The switch to gender-neutrality or as some call 'wokeness' isn't without controversy. Back in March, we reported that the US Army was mulling canceling its gender-neutral fitness test after women were reportedly failing in larger numbers. While that decision was less debatable, others have attracted a lot of attention. In February, Hasbro announced Mr. Potato Head was going gender-neutral, leading to angry tweets from Rep. Marjorie Taylor Greene and Piers Morgan. Nancy Pelosi also drew up a storm in January for announcing that gendered terms would be banned from Congress.
Despite the pushback by conservatives, many American organizations have moved to become more gender-inclusive. In 2006, NASA became one of the first to do so by replacing 'manned' with 'piloted'. Google also recently announced changes that would see users being nudged to adopt gender-neutral terms. Now, it appears as if the FAA will follow.
Advisory group recommends changes
The recommendations were part of a report released by the FAA’s Drone Advisory Committee (which has representatives from various sectors of the industry. The public report was released on June 23, after it was first asked to look into the matter back in February. The Washington Post reported, "the goal was to reshape language used in the drone industry in hopes that it would influence terms and phrases in the broader aviation community."
After months of research, the committee has issued a report saying gender-neutral terms will indeed benefit the aviation industry. "Avoiding imprecise and exclusionary language can create a work environment where all workers feel safe sharing their views, thereby improving psychological and operational safety," it says. The report pointed to cases like the "miracle on the Hudson", and other past reports, that showed how gender diversity benefits workplaces. "For all these reasons, we recommend that the Federal Aviation Administration move to adopt gender-neutral language in the drone industry," they said.
The report also goes on to indicate examples of gender-neutral language. He/she should be replaced with 'they', unmanned to be replaced with uncrewed, repairman with technician, airman with aviator, wife with spouse, and most importantly cockpit with flight deck. The report also includes changing a lot of other terms, but these appear to be more industry-specific, rather than general use.
What that means is that, as a member of the public, these changes are not likely to impact you much.
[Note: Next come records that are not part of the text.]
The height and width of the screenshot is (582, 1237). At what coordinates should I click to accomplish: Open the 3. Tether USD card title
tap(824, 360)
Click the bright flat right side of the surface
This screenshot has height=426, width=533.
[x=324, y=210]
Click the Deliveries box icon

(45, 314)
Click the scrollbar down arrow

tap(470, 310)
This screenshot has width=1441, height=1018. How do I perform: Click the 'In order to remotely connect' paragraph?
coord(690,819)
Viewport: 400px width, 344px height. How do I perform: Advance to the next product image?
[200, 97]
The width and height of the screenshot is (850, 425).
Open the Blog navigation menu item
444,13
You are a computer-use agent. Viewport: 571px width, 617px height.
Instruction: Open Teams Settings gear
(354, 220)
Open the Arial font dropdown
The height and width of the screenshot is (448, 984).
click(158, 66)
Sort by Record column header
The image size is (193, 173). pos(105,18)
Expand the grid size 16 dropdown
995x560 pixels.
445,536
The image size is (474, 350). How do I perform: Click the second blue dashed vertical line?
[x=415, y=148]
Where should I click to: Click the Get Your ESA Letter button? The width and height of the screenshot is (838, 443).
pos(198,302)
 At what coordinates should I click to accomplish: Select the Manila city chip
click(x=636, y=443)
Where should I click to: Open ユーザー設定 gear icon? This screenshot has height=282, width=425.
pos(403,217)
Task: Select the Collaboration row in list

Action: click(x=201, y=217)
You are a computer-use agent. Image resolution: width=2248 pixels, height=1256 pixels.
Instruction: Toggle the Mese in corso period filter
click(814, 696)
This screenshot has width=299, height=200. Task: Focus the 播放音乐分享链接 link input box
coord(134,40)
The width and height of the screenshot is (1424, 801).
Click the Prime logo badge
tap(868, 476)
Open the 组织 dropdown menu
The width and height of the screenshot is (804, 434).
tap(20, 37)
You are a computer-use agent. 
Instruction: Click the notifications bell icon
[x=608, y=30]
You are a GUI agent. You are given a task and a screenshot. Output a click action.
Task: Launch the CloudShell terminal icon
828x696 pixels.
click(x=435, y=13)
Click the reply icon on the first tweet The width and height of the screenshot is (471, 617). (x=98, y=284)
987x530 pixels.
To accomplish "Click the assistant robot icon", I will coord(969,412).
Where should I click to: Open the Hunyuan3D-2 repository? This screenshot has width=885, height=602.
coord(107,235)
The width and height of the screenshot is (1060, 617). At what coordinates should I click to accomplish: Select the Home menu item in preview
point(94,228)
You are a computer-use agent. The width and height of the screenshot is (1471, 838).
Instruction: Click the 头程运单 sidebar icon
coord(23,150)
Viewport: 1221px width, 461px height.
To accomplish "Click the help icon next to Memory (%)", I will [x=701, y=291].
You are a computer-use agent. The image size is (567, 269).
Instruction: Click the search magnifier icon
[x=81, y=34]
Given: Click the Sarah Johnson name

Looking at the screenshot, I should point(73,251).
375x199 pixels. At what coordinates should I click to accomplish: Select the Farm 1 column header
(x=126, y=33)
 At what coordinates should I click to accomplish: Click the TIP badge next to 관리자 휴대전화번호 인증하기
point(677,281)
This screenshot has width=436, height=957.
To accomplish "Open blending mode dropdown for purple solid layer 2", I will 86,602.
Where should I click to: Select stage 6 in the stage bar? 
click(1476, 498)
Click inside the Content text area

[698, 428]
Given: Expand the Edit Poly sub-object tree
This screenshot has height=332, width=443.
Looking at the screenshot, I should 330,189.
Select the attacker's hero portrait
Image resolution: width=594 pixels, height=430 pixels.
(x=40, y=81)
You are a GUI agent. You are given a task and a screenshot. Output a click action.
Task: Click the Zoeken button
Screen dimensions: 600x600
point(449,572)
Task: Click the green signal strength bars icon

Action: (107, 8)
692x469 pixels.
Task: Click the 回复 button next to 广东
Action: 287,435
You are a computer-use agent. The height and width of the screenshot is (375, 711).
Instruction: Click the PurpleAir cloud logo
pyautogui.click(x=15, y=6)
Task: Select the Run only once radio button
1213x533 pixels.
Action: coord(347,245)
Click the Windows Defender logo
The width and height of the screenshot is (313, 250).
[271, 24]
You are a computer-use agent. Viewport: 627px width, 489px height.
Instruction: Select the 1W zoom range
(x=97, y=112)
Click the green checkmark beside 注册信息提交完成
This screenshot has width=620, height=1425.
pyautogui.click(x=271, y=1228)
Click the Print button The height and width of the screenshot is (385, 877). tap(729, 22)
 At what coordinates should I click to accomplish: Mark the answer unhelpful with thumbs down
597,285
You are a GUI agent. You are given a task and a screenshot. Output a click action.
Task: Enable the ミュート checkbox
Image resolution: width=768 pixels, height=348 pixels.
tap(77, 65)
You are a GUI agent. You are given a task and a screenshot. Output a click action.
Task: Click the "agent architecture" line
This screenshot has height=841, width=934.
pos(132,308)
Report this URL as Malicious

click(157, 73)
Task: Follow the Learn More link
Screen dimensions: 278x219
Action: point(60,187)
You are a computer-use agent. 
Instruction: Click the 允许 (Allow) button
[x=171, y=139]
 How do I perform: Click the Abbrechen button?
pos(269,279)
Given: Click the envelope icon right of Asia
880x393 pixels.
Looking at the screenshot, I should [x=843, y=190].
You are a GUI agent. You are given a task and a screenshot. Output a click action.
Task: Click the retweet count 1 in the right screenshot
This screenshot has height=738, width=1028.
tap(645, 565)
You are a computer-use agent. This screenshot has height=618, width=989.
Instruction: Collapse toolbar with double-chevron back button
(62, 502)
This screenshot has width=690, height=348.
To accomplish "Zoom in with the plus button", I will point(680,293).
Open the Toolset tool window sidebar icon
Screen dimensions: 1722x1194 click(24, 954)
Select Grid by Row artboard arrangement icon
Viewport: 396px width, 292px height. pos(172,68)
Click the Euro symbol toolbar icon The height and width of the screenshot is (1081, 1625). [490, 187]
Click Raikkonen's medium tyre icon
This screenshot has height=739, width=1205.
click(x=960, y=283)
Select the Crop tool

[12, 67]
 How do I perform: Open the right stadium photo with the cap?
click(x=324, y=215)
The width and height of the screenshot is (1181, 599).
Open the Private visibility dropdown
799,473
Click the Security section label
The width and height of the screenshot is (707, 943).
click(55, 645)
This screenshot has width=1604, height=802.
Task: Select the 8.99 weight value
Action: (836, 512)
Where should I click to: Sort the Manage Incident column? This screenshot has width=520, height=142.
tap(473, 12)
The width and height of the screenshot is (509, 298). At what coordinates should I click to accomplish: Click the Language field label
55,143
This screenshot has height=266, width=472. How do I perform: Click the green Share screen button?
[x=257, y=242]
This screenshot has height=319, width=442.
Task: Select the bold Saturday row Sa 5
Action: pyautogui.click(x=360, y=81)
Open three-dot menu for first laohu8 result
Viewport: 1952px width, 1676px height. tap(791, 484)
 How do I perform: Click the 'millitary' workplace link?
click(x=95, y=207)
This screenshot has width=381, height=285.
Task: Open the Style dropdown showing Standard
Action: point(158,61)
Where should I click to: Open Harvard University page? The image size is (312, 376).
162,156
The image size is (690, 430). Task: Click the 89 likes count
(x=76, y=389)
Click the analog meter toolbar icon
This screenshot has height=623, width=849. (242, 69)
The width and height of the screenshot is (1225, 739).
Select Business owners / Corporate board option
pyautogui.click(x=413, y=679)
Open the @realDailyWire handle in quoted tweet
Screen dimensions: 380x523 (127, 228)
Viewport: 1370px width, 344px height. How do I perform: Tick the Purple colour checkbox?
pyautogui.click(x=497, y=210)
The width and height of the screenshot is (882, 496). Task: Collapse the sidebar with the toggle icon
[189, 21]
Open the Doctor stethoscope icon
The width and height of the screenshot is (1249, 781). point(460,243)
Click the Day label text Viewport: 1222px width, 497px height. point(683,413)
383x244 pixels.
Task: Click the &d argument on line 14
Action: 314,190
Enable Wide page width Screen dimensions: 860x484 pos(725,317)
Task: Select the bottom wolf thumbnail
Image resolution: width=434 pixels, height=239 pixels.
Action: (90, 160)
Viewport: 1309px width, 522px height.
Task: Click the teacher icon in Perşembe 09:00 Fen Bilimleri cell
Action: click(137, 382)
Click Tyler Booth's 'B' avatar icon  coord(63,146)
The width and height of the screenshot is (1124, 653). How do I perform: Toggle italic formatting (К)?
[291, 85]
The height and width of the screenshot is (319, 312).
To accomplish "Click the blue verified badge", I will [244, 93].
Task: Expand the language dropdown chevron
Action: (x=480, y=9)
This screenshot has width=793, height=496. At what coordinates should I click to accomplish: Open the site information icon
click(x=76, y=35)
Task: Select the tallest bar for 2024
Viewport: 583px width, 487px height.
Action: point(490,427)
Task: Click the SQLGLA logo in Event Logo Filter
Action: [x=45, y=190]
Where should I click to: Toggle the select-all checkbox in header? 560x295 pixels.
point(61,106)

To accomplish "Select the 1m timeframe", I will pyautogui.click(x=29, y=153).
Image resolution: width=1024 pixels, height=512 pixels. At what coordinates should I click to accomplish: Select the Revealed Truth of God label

Unless you work in the industry, most of these changes won't affect your travel in any way, but it could help attract more women, as well as members of the LGBTQ community to work in aviation.
FAA 'considering' changes
Right now, the FAA has not confirmed if these recommendations will be adopted. The report was just released and will have to be debated by the FAA. It is possible that the changes won't be adopted as well, since they are merely recommendations from an advisory group. That, however, doesn't seem like the route the body will take. "Implementing gender-neutral language into the aviation community is an important step towards achieving diversity and inclusion in the workforce," Deputy FAA Administrator Bradley Mims told the Post.
Others noted that simply adopting the recommendations won't be enough. "Simply changing the language won’t ensure the diverse workforce, but not changing the language will certainly give the impression that a diverse workforce is not what they’re going for," Christine Mallinson, a professor at the University of Maryland said. Other steps will be needed to ensure diversity, such as better harassment reporting policies and training. For now, though, gender-inclusive language is a start.